Pegiat Literasi Pekalongan Belajar Kelola Media Sosial dan Konten Digital

Selasa, 28 Juli 2026


PEKALONGAN – JurnalSatuu.com, Para pegiat literasi dibekali keterampilan memanfaatkan media digital sebagai sarana untuk berkegiatan literasi, mulai dari menulis konten, membuat foto dan video, hingga mengelola akun media sosial.

Pelatihan tersebut digelar Dinas Komunikasi dan Informatika (Dinkominfo) Kota Pekalongan bersama dengan Taman Bacaan Masyarakat (TBM) Dimurti bersama, di Informatics Learning Center Dinkominfo, Senin (27/7/2026). Pesertanya berasal dari sekolah, TBM, puskesmas, serta pegiat literasi.

Salah seorang peserta, Susi (42), mengaku keterampilan membuat konten menjadi pengalaman baru baginya. Mulai dari menyusun konten yang menarik hingga mengoperasikan aplikasi, menurutnya, membutuhkan proses belajar.

“Awalnya memang susah-susah gampang, terutama saat membuat konten yang menarik dan mengoperasikan aplikasi. Namun, setelah mendapatkan penjelasan dan praktik langsung, ternyata mudah,” kata Susi.

Susi berharap keterampilan yang diperolehnya dapat digunakan untuk mendokumentasikan dan mempublikasikan kegiatan literasi secara berkelanjutan.

Pengelola TBM Dimurti, Sri Widiati, mengatakan, banyak aktivitas literasi telah dilakukan di masyarakat, tetapi belum seluruhnya terdokumentasi dan dipublikasikan secara optimal melalui media sosial.

“Kalau pegiat literasi tidak mengikuti perkembangan digitalisasi, tentu akan tertinggal. Padahal mereka memiliki banyak kegiatan yang selama ini belum diunggah ke media sosial. Harapannya setelah pelatihan ini peserta mampu membuat dan mengunggah konten kegiatan di lembaga masing-masing sehingga manfaatnya bisa dirasakan lebih luas,” tuturnya.

Kepala Bidang Aplikasi dan Persandian Dinkominfo Kota Pekalongan, Kusuma Adi Achmad, mengatakan, kemampuan menggunakan media digital dapat menjadi bekal bagi pegiat untuk mengembangkan gerakan literasi.

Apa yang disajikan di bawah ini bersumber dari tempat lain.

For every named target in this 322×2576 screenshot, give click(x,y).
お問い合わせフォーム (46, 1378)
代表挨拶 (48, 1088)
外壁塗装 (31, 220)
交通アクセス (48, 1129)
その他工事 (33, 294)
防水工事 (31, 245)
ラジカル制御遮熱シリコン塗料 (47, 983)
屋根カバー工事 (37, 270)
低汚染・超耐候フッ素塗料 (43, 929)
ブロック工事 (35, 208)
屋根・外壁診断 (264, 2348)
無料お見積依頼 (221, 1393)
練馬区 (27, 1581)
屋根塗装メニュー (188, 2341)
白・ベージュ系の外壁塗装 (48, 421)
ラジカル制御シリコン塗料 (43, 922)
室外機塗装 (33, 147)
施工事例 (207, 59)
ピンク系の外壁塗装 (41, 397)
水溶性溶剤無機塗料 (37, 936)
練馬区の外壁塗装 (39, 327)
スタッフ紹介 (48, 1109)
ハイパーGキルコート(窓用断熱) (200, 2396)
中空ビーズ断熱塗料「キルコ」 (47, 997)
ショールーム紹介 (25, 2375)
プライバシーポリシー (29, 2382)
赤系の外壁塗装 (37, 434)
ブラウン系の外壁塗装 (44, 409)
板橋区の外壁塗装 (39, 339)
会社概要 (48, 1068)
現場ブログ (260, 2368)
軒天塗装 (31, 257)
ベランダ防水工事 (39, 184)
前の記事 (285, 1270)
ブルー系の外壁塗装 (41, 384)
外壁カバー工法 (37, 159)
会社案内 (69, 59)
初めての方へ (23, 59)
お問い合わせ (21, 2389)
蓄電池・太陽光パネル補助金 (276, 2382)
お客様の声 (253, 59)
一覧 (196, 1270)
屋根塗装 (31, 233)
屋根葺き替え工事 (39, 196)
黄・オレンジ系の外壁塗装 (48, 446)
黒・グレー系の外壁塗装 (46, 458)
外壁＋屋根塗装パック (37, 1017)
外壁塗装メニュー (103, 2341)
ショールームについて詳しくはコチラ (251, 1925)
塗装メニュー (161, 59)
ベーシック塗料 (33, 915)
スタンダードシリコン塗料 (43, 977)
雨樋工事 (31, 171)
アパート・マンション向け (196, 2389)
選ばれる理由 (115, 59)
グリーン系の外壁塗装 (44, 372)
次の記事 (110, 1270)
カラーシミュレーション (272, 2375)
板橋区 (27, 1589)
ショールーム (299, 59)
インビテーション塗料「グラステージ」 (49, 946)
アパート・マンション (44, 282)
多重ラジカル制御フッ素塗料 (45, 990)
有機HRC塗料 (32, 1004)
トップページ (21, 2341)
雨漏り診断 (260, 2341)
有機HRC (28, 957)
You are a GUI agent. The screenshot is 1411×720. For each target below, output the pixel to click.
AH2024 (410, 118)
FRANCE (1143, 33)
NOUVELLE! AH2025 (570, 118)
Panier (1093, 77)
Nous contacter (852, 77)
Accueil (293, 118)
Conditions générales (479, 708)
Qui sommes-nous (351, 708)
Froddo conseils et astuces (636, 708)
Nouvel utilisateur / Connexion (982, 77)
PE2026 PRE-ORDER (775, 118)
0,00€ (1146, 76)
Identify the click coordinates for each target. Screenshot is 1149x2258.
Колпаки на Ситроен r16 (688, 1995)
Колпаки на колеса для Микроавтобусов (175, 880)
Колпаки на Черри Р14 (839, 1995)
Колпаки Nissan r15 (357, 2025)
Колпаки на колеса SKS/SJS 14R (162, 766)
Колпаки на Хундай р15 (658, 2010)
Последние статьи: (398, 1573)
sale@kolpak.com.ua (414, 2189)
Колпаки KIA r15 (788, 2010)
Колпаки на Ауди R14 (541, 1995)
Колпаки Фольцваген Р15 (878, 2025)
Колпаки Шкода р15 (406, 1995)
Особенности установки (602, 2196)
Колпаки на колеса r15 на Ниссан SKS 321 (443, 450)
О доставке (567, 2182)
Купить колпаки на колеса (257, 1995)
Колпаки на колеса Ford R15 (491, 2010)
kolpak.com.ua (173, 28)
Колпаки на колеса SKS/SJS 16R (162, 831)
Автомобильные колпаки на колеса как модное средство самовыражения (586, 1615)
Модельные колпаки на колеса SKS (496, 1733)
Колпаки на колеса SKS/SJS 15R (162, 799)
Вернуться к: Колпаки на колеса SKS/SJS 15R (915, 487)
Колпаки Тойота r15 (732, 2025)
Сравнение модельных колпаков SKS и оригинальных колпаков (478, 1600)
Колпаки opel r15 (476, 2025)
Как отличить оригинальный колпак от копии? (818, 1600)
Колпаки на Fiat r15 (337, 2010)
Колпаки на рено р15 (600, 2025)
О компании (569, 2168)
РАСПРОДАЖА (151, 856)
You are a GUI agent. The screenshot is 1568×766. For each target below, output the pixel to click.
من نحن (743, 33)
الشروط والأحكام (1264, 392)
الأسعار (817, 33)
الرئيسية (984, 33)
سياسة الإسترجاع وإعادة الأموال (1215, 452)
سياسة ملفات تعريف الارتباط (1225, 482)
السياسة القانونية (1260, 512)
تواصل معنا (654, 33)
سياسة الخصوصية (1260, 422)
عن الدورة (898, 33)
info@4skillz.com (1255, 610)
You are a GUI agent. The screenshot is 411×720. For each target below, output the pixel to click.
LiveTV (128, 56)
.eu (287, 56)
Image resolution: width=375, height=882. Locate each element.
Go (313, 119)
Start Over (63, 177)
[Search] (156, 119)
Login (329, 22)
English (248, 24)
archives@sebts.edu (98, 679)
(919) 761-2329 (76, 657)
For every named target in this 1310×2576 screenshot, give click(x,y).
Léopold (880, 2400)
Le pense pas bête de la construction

Dalam pelatihan tersebut, peserta mempelajari pengelolaan media sosial, copywriting, teknik pengambilan foto dan video, serta pengolahan video melalui aplikasi pada perangkat seluler.

Ia berharap kolaborasi serupa dapat dikembangkan oleh lebih banyak taman bacaan masyarakat maupun komunitas.

“Dengan demikian, gerakan literasi dapat semakin berkembang dan menjangkau masyarakat secara lebih luas melalui pemanfaatan media digital,” tegasnya.